Although the Salesforce Tower snatched the crown as the city’s tallest building, the newly renovated Transamerica Pyramid showed San Francisco who the real boss of the skyline is Thursday. A spectacular laser-light projection graced the 853-foot icon’s east facade, with the Thievery Corporation performing live in the redesigned redwood grove below.
It was all in celebration of the skyscraper’s grand reopening. Under the canopy of towering redwoods, both illuminated from below and strung with lights, guests sampled skewers of grilled chicken thighs topped with a heap of leek and coconut slaw and croquettes filled with curry-spiced fig jam and a shower of Parmesan — an indication of owner Michael Shvo’s aspirations for the building to become a food destination.
There was comparatively little talk about how the Pyramid, bought by Shvo in 2020 for $650 million, is trying to sign commercial leases at previously unheard-of rates for San Francisco. Even less about the controversies dogging owner Shvo’s other properties, likely a relief for the building’s owner considering how the legal drama literally loomed over the ceremonies earlier in the day.
After a local media outlet erroneously indicated that the party was open to the general public, hundreds of people registered last-minute, and many succeeded in getting in. By 7 p.m., lines stretched north and south from the entrance at Mark Twain Alley and Sansome Street, with queues eventually wrapping around the corner. The wait for a cocktail at the bars was almost as long.

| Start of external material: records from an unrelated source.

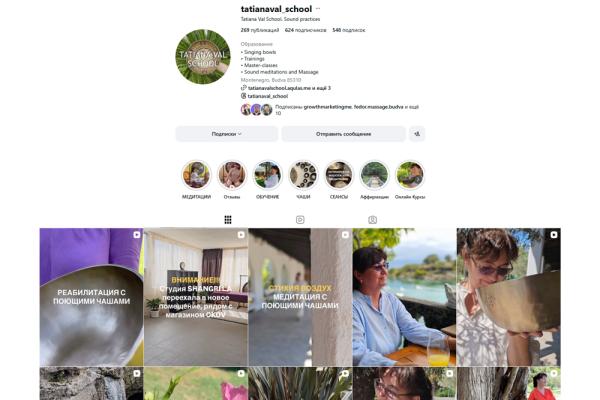The width and height of the screenshot is (600, 400).
Task: Open the tagged photos tab icon
Action: coord(372,220)
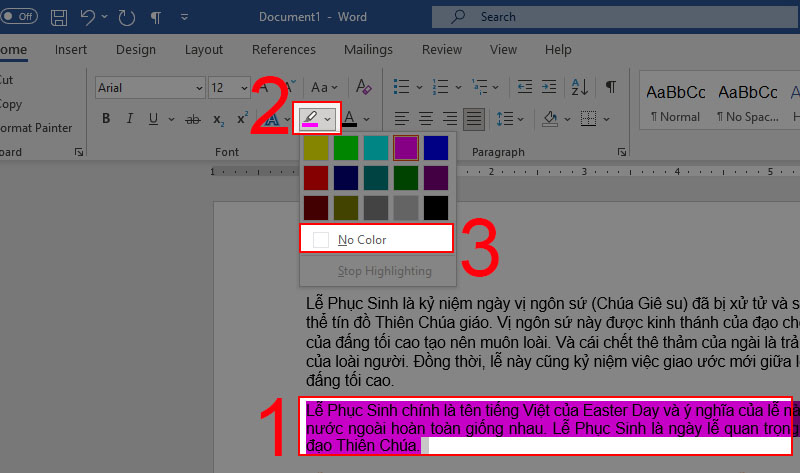800x473 pixels.
Task: Toggle the AutoSave switch
Action: pos(18,17)
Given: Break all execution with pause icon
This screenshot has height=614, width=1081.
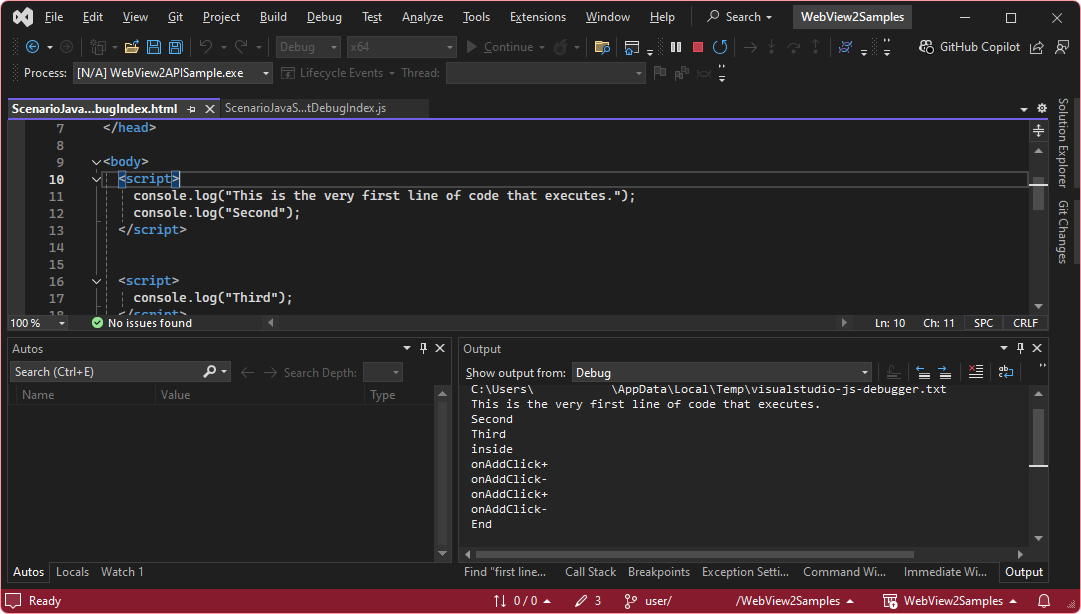Looking at the screenshot, I should click(675, 46).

Miko Marker, a developer who builds premanufactured housing in the Central Valley, had never been inside the building before. “It’s bumping,” she said of the party. “It reminds me of Burning Man.”
It was a very different scene from the tightly orchestrated parade of VIPs who spoke at a ribbon-cutting Thursday morning, among them Mayor London Breed, former Mayor Willie Brown, Board of Supervisors President Aaron Peskin, Shvo, and Norman Foster, the Bach-loving architect the developer hired to reimagine the complex. Foster’s redesign doubled the amount of public space while leaving the Pyramid’s pale concrete exterior untouched.

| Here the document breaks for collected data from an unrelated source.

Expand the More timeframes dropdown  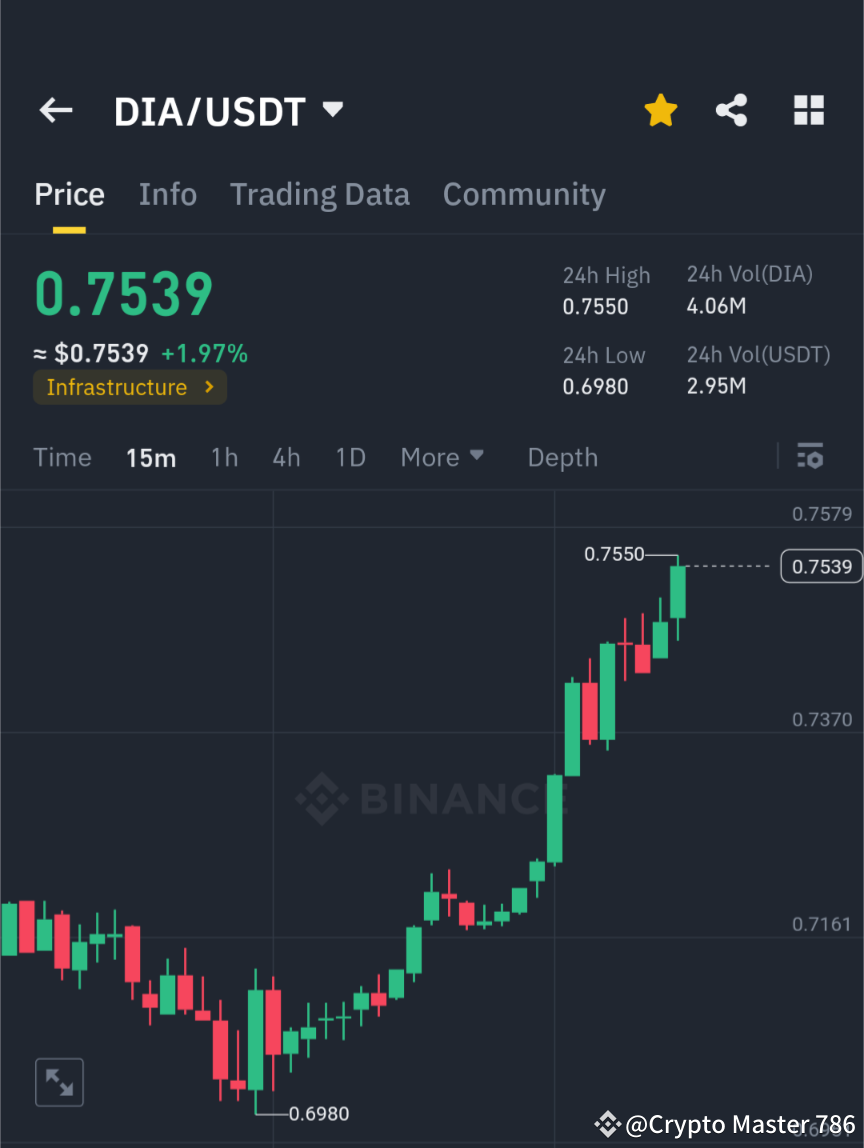pyautogui.click(x=441, y=457)
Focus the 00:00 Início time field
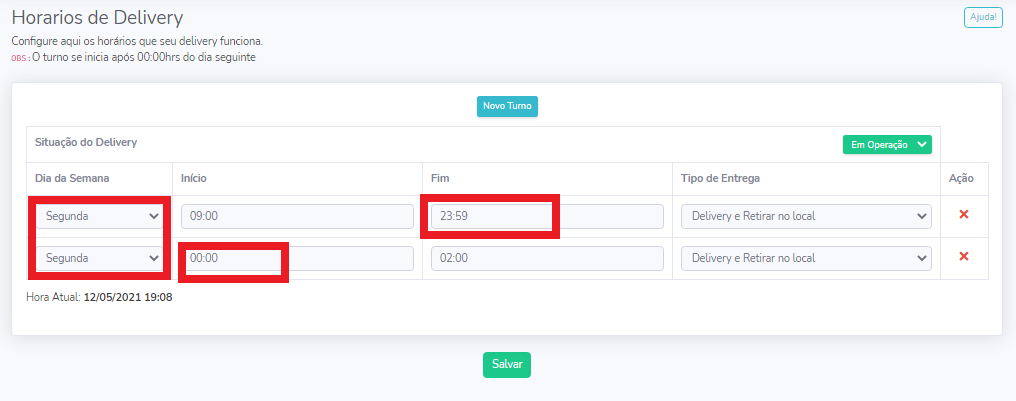The width and height of the screenshot is (1016, 401). (x=297, y=258)
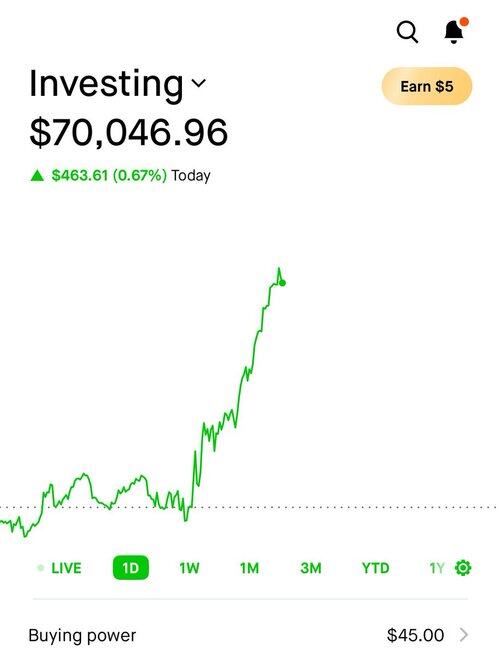Select the 1W chart range
The width and height of the screenshot is (500, 654).
tap(189, 568)
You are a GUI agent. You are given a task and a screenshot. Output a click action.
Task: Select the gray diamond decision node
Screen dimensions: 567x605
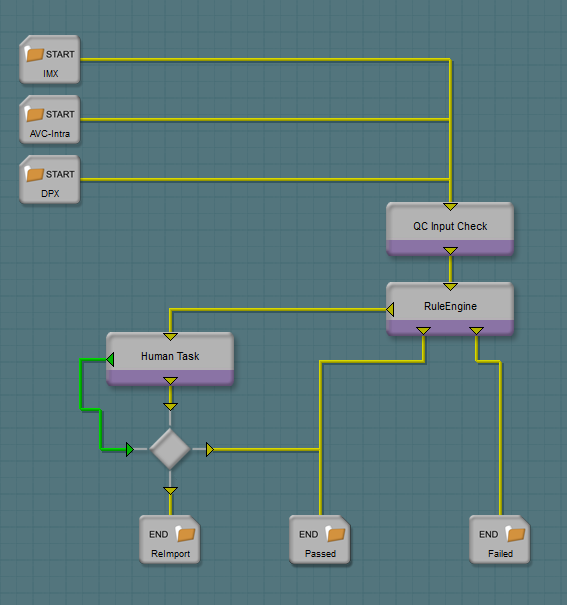pos(170,449)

Partygoers milled about the redwood grove, now filled with animal sculptures, and stepped inside a first-floor gallery to view intricate scale models of Foster + Partners’ work worldwide. That exhibit, “The Vertical City,” shows off the starchitect’s affection for latticework — and phallic symbols — in his designs. (Apple’s doughnut-shaped headquarters in Menlo Park, Foster’s other well-known Bay Area commission, was curiously excluded.)
Initially scheduled for 8:30 p.m., the light show began half an hour later, backed by the genre-defying duo Thievery Corporation’s blend of trip-hop, world music, and downtempo EDM. Multicolored lasers danced over the building in pulsating geometric forms, with a precision that ran nearly from base to beacon, including one of the Pyramid’s architectural “shoulders.”
Although many attendees seemed not to have heard of Shvo, they were hoping for something dramatic — something that would eclipse the “Eye of Sauron” LED effect that Salesforce Tower has done at Halloween.
“We totally need more of this,” said Nate Payne, a graphic designer who grew up in the Fillmore. Ticking off places like Dubai and Shanghai where lit-up towers are commonplace, he added, “It’s like we’re playing catch-up here in the world’s most beautiful city.”